The EICR resides in the Centre Culturel de Rencontre – Abbaye de Neumünster, in Luxembourg. It retains all relevant documentation and maintains a specialist library on the routes. The Institute regularly welcomes those in charge of the networks of the routes as well as project managers, researchers, students and members of the general public. The EICR is also charged with participating in European training, research and analysis programmes concerning cultural tourism, for the European Commission and various governments and project managers. The Institute organises themed symposiums and specialist training, collaborates in the setting up and running of the Routes, and participates in specialist exhibitions while promoting a greater awareness of the links between culture, tourism and the environment.

From 2004 to 2006 the Institute managed the visibility and communication work of the European research programme PICTURE (Proactive management of the impact of cultural tourism on urban resources and economies).

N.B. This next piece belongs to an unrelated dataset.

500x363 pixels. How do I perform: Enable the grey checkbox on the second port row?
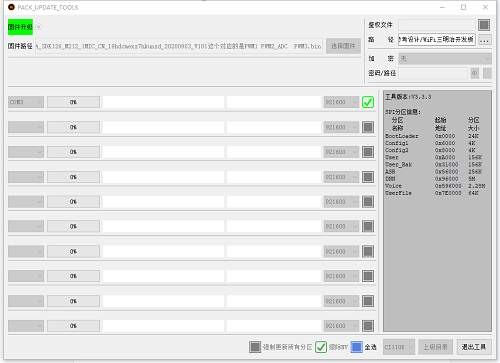pyautogui.click(x=368, y=127)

In 2008 the European Commission (Directorate-General Education and Culture) named the EICR as a body active on a European level in the field of Culture, in recognition for its essential role in creating a coherent programme of sustainable cultural tourism initiatives promoting the "Destination Europe" and encouraging Europeans to discover their common roots and history through travel and the exploration of material and immaterial heritage.

The Institute is a member of NECSTOUR, an association of European regions working to develop competitive and sustainable tourism, and has signed an agreement with the Cité de la Culture et du Tourisme durable to provide distance-learning and to study the sustainability of introducing tourism to the cultural routes. The Institute is currently working with the Council of Europe and the Tourism Unit of the European Commission on a study into the impact of the cultural routes on small and medium businesses.

In 2011 the Institute welcome a Partial Agreement aimed at combining the voluntary contributions of those member countries of the Council of Europe who wish to increase the funds available to the cultural routes.

Since the opening up of Europe to the East, the Cultural Routes have enabled, and continue to enable (particularly by expanding to include the Southern Caucasus), the creation of a real dialogue between Eastern and Western Europeans. The opening of a resource centre for the Cultural Routes in Sibiu, in the Casa Luxembourg, in liaison with the European Institute of Cultural Routes in Luxembourg and the Mioritics Association is testament to this.

Stefano Dominioni is the current Director of the Institute and Executive Secretary of the Enlarged Partial Agreement on Cultural Routes of the Council of Europe. Michel Thomas-Penette and Penelope Denu directed the Institute from 1998 to 2011 and from 2011 to 2015 respectively.

Christian Biever is President of the Institute since 2018. He replaced Robert Philippart, Colette Flesch, Erna Hennicot-Schoepges and Guy Dockendorf.